» The request
Reproduce everything from the start of the items down to the line containing "pyautogui.click(x=43, y=325)", replacing "police badge" with "security badge" and keeping all else unchanged. Omit the pictures from your answer.

[Items on locating words and elements]
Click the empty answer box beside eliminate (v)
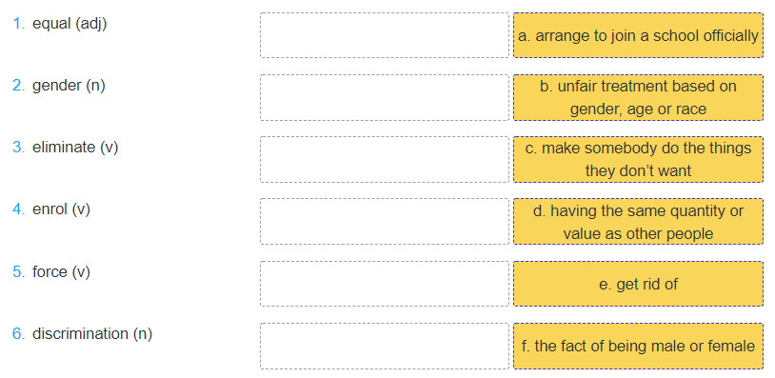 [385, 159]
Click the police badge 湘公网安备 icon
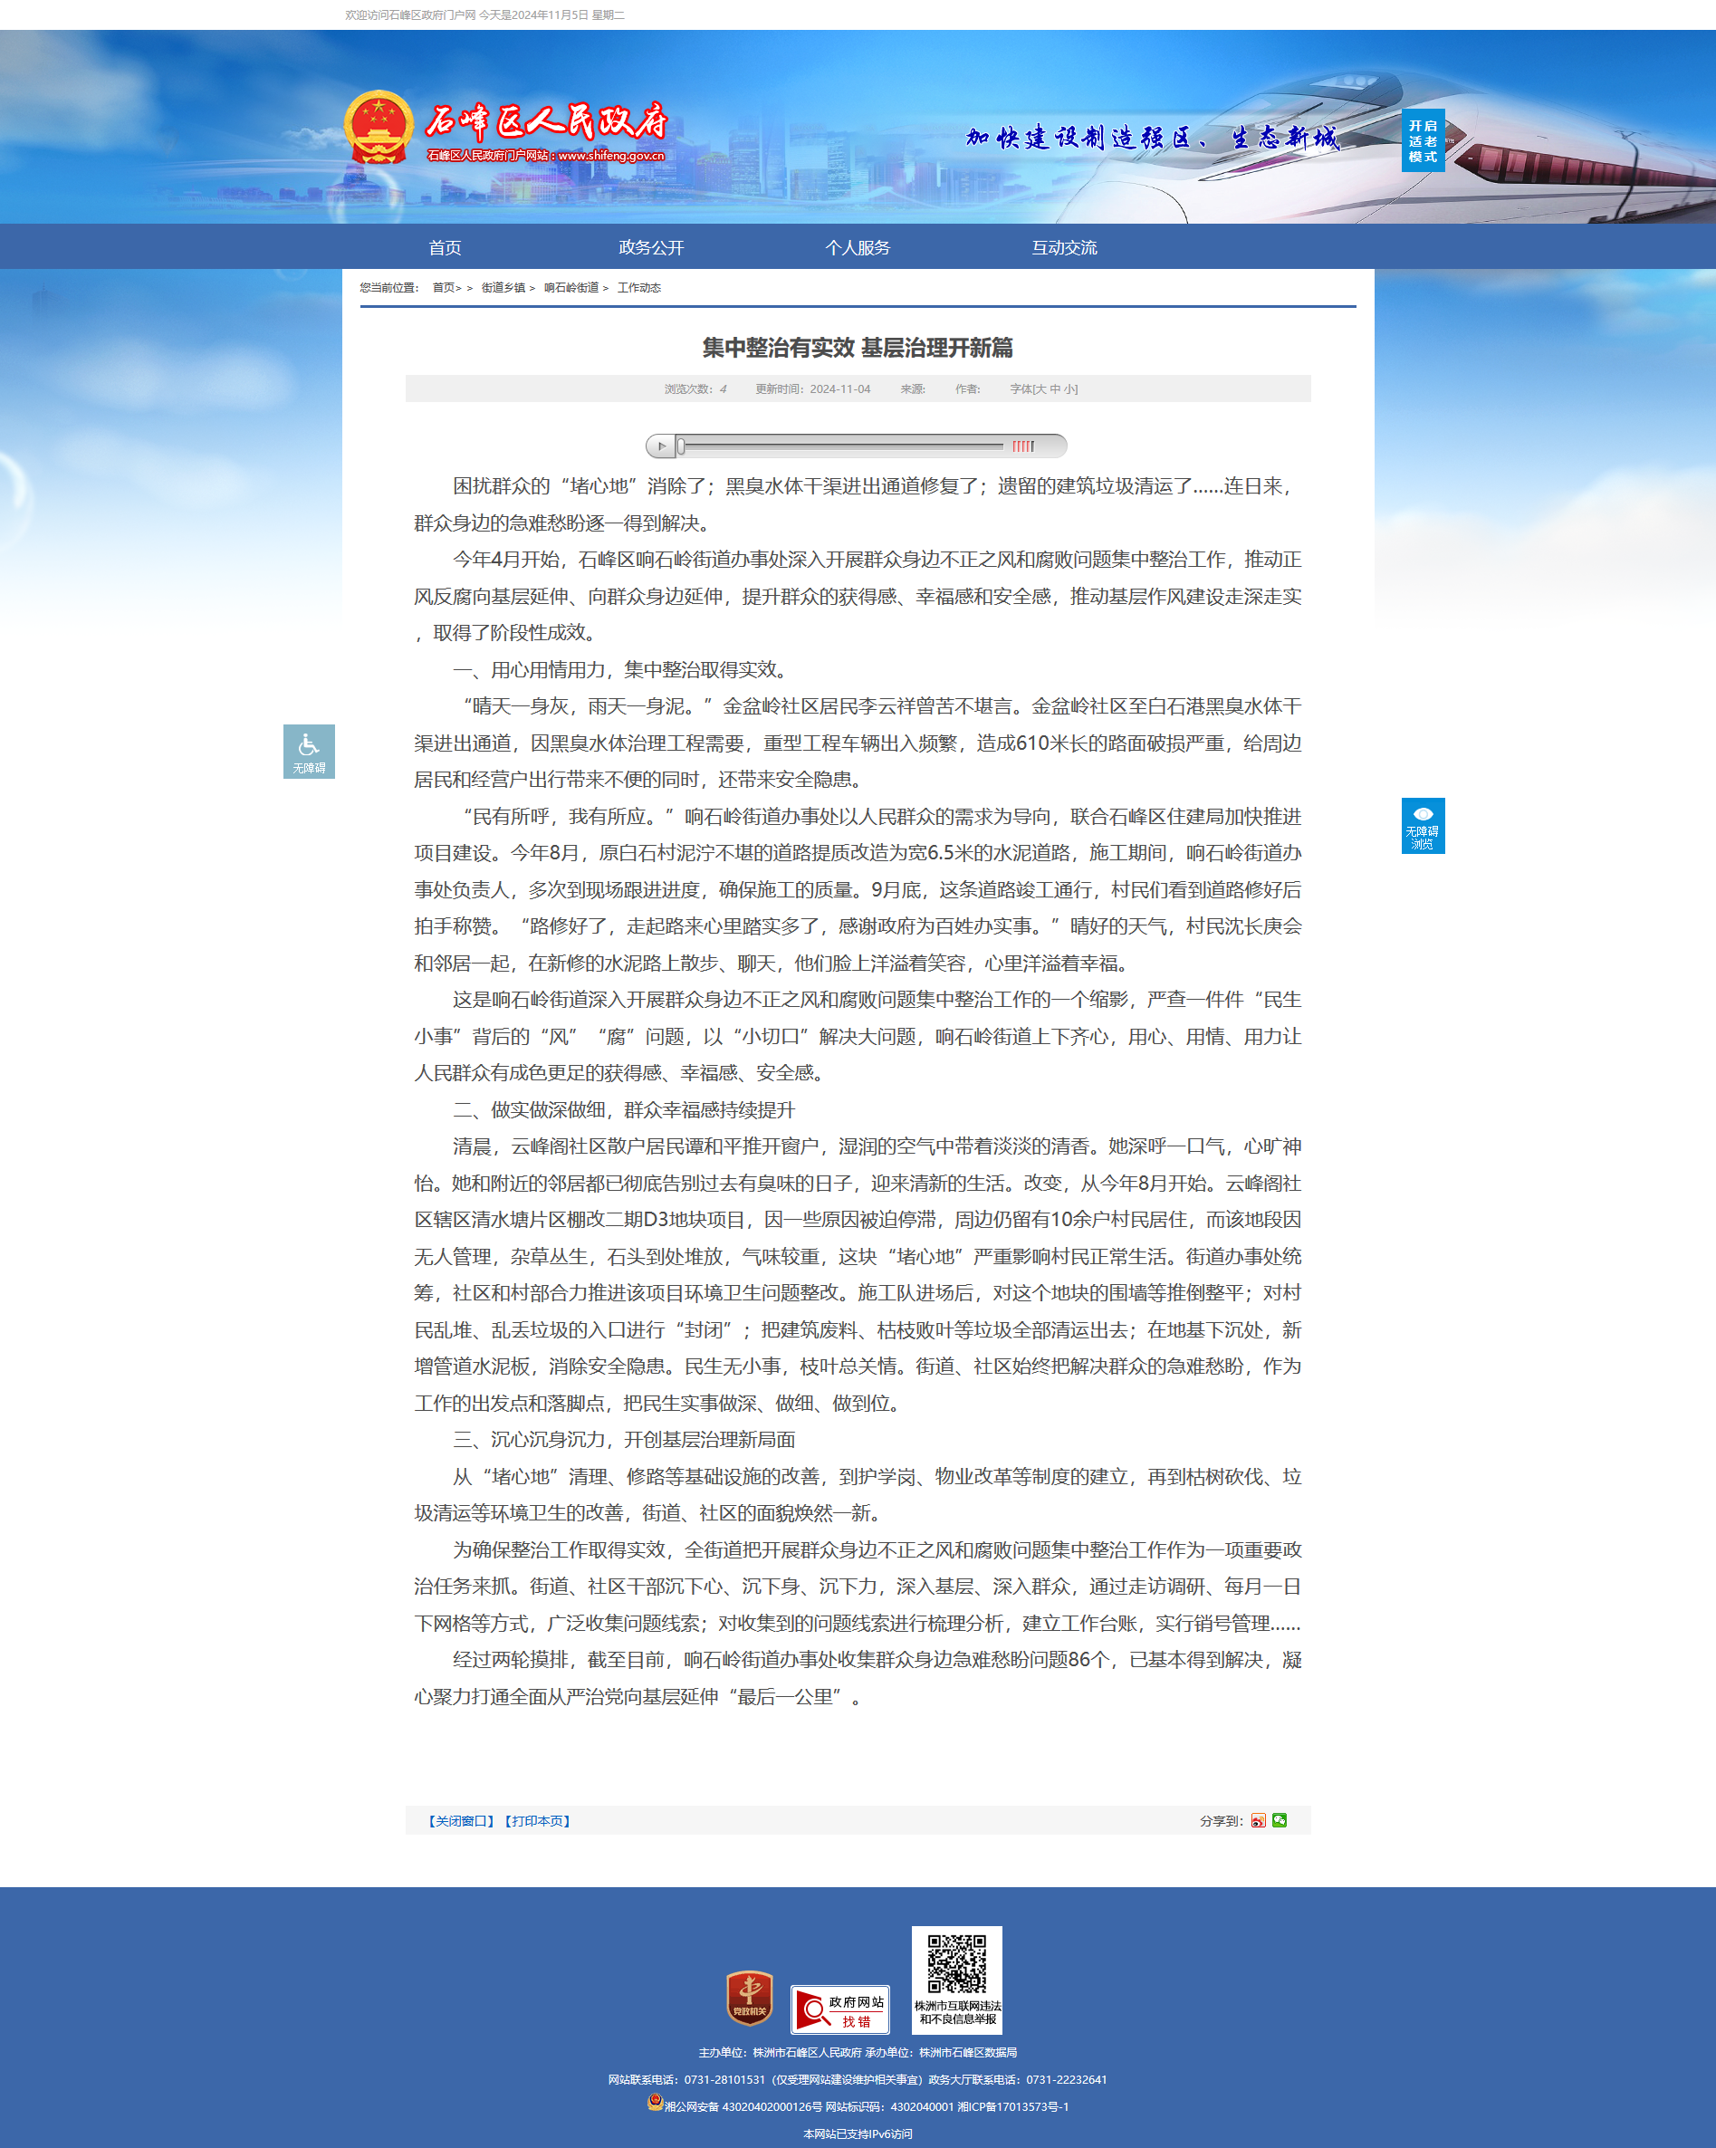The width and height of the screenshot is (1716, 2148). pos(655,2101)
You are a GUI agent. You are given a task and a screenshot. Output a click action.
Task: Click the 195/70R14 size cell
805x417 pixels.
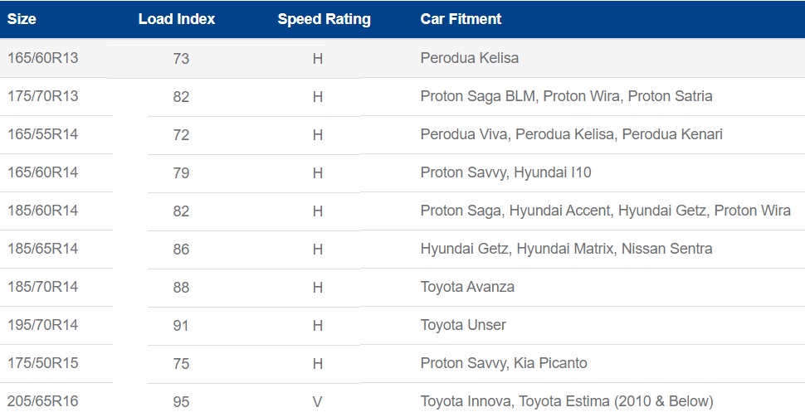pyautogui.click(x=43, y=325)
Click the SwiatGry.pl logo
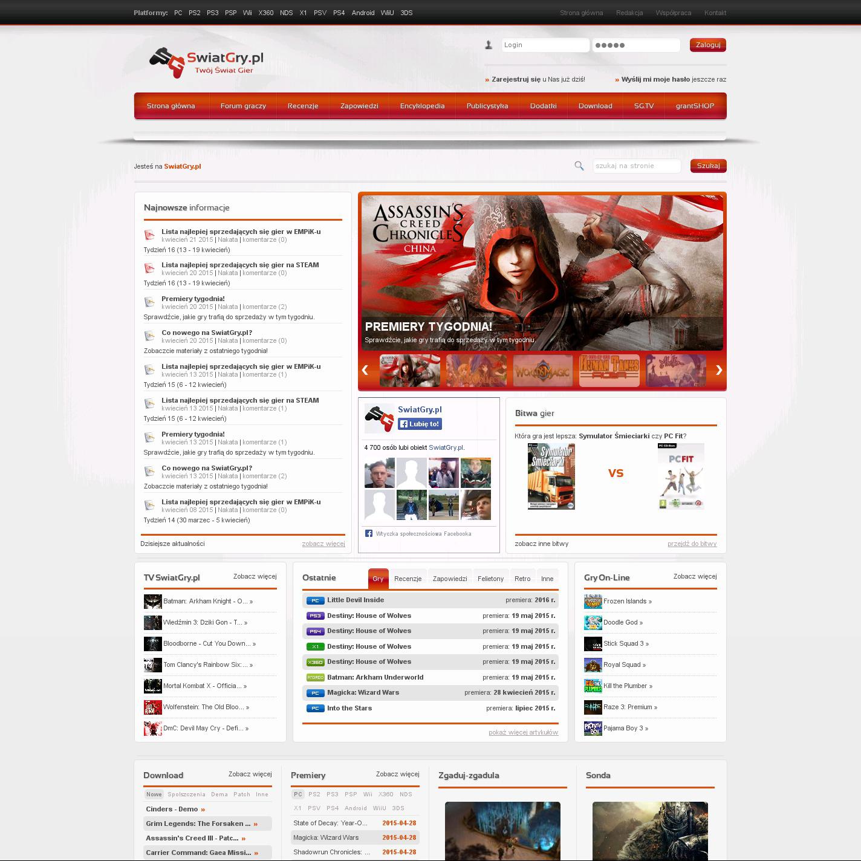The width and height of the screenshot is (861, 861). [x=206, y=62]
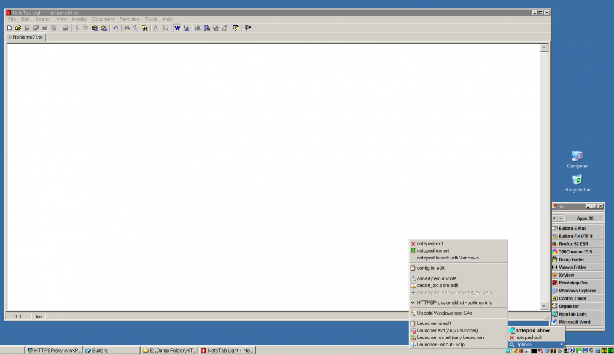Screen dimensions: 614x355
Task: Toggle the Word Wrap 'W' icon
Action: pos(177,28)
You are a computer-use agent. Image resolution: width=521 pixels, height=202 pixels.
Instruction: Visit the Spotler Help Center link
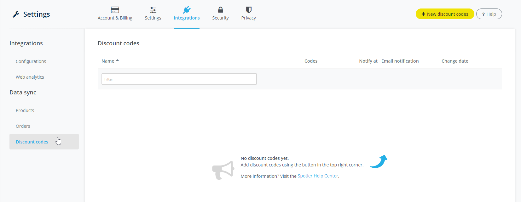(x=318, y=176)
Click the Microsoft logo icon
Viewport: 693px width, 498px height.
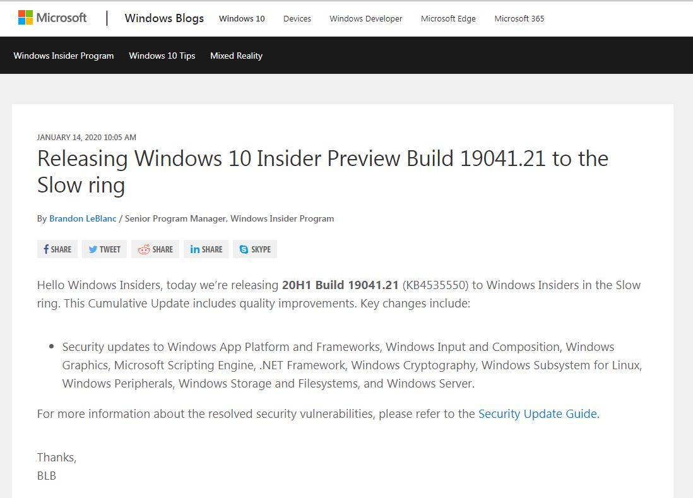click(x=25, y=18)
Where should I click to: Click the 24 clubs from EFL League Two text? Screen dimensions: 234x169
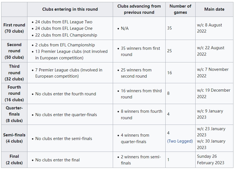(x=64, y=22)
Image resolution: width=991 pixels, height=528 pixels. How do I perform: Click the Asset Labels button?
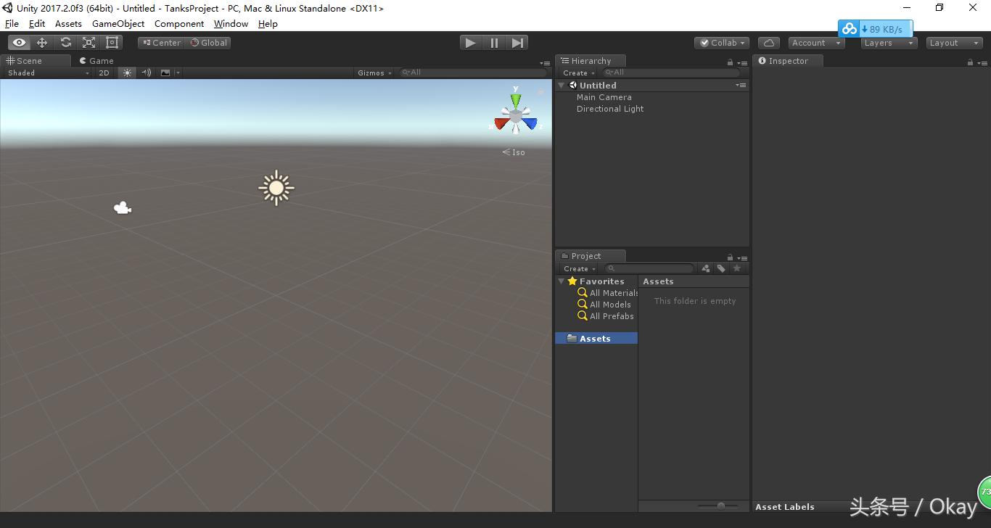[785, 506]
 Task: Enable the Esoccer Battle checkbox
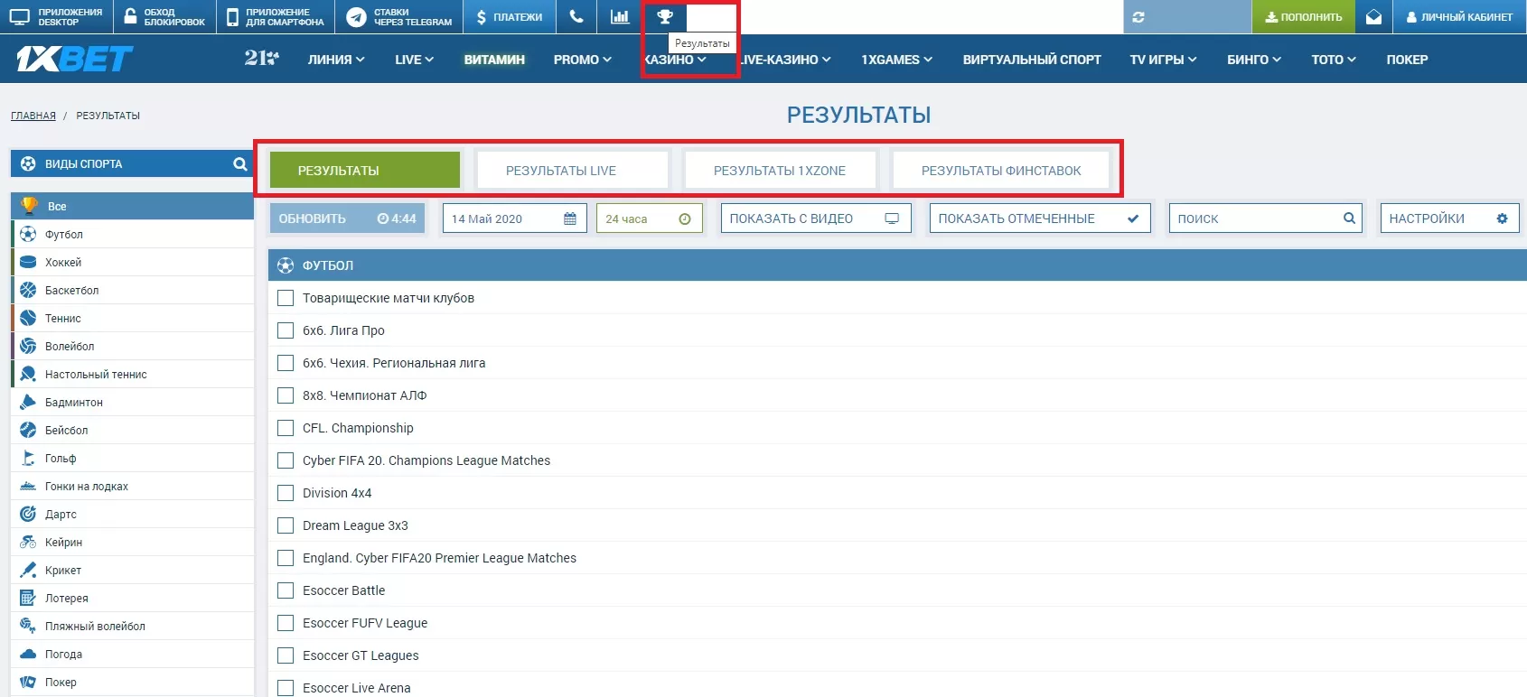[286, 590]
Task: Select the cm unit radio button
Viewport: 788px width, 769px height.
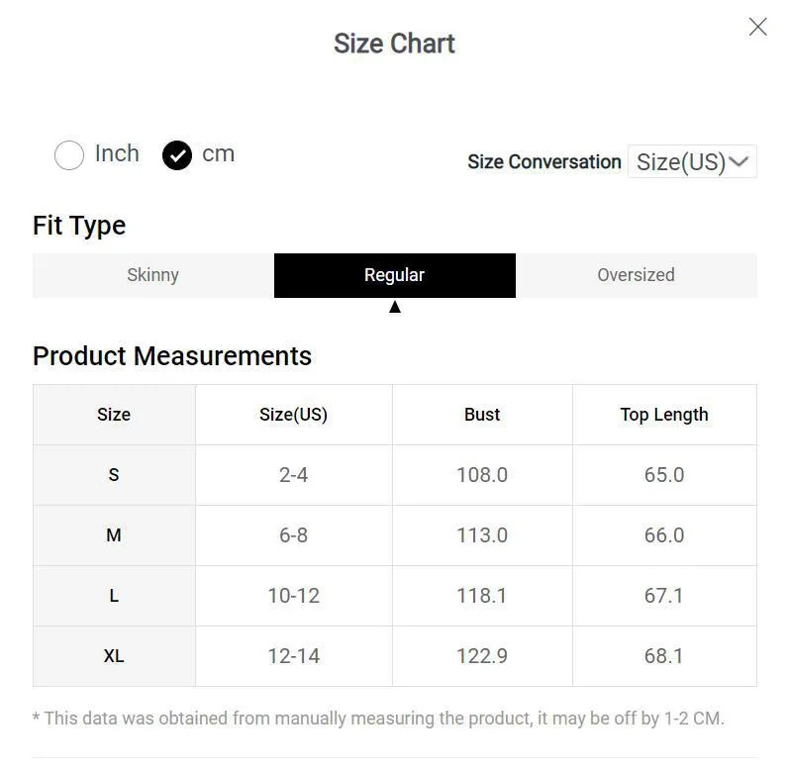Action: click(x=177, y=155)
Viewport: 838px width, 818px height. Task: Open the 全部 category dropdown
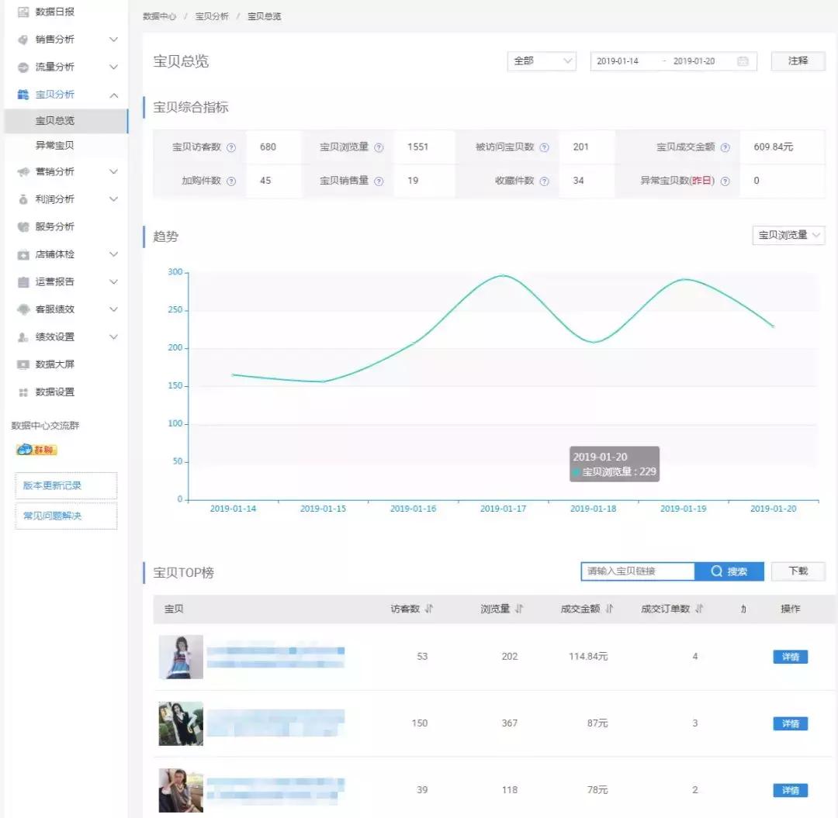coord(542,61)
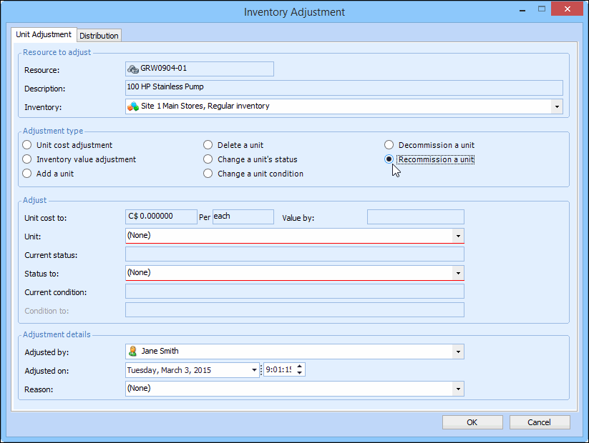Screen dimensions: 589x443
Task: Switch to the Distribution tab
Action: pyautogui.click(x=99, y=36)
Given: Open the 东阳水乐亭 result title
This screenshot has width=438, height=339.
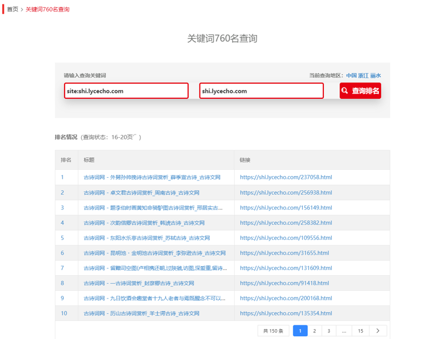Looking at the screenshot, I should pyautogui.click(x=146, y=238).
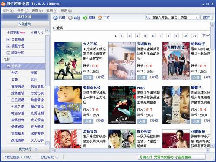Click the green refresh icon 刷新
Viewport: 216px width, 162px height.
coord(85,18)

» Solved exercise
Click the empty answer box beside eliminate (v)
 [385, 159]
Click the security badge 湘公网安备 icon
The width and height of the screenshot is (1716, 2148). pos(655,2101)
You are a GUI agent. You are given a task and a screenshot. Output a click action.
Task: Click the 195/70R14 size cell
805x417 pixels.
pyautogui.click(x=43, y=325)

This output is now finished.